> TASK TO CARRY OUT
Everything from the line holding "Instruction: Click 'Unlimited" through the final line of the entries below is to be duplicated exactly, and nothing outside that span.

> SOURCE MATERIAL
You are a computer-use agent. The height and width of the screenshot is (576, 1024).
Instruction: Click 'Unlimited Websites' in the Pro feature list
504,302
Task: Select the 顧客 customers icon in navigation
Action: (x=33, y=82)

> ANSWER BOX
Instruction: Click 'Unlimited Websites' in the Pro feature list
504,302
Task: Select the 顧客 customers icon in navigation
Action: (x=33, y=82)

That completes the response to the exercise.